治疗性抗体构成了生物技术药物市场的主要类别（Walsh G, 2014, NatureBiotechnology 2014, 32: 992 – 1000）。一些治疗性抗体已经获得注册批准用于治疗癌症、自身免疫性疾病和其他慢性病，几十种重组抗体也正处于不同的临床阶段（BiologicMedicines in Development, Phrma Report 2013, www.phrma.org）。通常，病人接受治疗性抗体，每一个剂量下要几百毫克，因此，目前全世界范围内对抗体产能的需求是巨大的。

几种方法已经被用于提高工业细胞系的产能，例如，基因扩增系统，细胞培养基的优化和选择高产稳定表达的细胞克隆。基因修饰和重组骨髓瘤细胞系的表观遗传适应来生产治疗性抗体是目前非常有竞争性的研究领域（Barnes et al., 2000, Cytotechnology32:109-123; Barnes et al., 2007, Biotechnol Bioeng 96:337-349）。

基于灌流发酵的生产工艺允许在发酵收获液中有高密度的细胞培养和潜在的高抗体浓度，然而，长期的高密度细胞培养需要高产稳定表达的细胞克隆来真正优化抗体的生产。无蛋白培养基已经被开发出来用于生物药的生产，例如，PFHMII细胞培养基（购自美国Hyclone公司）。

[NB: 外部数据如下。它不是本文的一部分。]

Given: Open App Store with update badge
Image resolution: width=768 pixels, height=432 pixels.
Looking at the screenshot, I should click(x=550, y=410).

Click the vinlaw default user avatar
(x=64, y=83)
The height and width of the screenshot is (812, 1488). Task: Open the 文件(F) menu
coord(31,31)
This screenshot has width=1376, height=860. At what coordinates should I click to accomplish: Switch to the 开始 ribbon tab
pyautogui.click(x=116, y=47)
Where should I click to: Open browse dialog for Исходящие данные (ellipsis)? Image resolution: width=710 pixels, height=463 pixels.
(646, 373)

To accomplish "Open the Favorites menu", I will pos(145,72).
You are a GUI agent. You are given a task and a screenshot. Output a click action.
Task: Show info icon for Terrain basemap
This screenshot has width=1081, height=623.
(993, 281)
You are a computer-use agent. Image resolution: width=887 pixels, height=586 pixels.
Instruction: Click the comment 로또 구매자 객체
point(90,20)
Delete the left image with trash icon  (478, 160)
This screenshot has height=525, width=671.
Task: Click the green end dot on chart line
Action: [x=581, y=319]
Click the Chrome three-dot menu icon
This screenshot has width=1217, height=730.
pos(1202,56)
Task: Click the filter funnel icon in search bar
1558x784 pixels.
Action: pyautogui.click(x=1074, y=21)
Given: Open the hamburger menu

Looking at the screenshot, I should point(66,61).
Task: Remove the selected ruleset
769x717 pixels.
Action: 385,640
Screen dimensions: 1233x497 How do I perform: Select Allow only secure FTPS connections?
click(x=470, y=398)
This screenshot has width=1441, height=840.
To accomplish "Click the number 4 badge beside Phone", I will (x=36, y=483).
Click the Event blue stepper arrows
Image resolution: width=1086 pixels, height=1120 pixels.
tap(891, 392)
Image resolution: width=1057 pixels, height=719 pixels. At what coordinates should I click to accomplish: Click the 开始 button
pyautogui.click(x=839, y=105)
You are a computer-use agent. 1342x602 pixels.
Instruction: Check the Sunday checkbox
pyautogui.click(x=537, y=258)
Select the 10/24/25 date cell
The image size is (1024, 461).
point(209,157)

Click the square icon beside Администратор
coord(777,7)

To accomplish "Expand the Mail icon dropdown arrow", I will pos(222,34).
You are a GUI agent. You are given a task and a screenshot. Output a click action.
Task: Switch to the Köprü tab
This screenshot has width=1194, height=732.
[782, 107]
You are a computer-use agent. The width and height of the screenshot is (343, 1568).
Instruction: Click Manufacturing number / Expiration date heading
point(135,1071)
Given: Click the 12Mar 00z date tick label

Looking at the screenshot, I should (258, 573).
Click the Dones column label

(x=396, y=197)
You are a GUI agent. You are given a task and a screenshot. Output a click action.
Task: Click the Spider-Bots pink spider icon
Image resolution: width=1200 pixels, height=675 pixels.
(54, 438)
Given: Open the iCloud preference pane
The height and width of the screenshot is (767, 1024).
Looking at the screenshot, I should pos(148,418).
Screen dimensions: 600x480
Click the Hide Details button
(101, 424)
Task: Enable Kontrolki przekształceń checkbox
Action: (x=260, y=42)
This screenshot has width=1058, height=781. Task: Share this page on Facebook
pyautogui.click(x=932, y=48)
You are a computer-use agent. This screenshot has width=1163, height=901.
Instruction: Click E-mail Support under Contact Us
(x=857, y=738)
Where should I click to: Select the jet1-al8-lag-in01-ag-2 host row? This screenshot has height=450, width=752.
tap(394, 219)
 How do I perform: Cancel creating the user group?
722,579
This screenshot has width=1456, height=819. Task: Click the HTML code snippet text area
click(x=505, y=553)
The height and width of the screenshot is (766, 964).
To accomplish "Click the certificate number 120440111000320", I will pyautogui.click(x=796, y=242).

重组抗体生产的NS0细胞系已经被成功适应于无蛋白培养基（WO 2004/038010A1），然而，适应于无血清培养基和下一步的无血清培养基中的长时间发酵工艺通常伴随着细胞系产能的损失（Barnes et al., 2003, Biotechnol Bioeng 81: 631-639; Barneset al., 2004, Biotechnol Bioeng 85: 115-121）。适应于无蛋白培养基的高产稳定表达细胞克隆能从不稳定的重组骨髓瘤细胞系中重新获得（CN104152415A）。

但是实践中，一些重组骨髓瘤细胞系从无血清培养基到无蛋白培养基的适应过程是不可能的或者需要很长的时间，同时由于非生产细胞群的出现而导致抗体产能的损失。具有工业潜能的细胞系的选择工艺必须不断改进。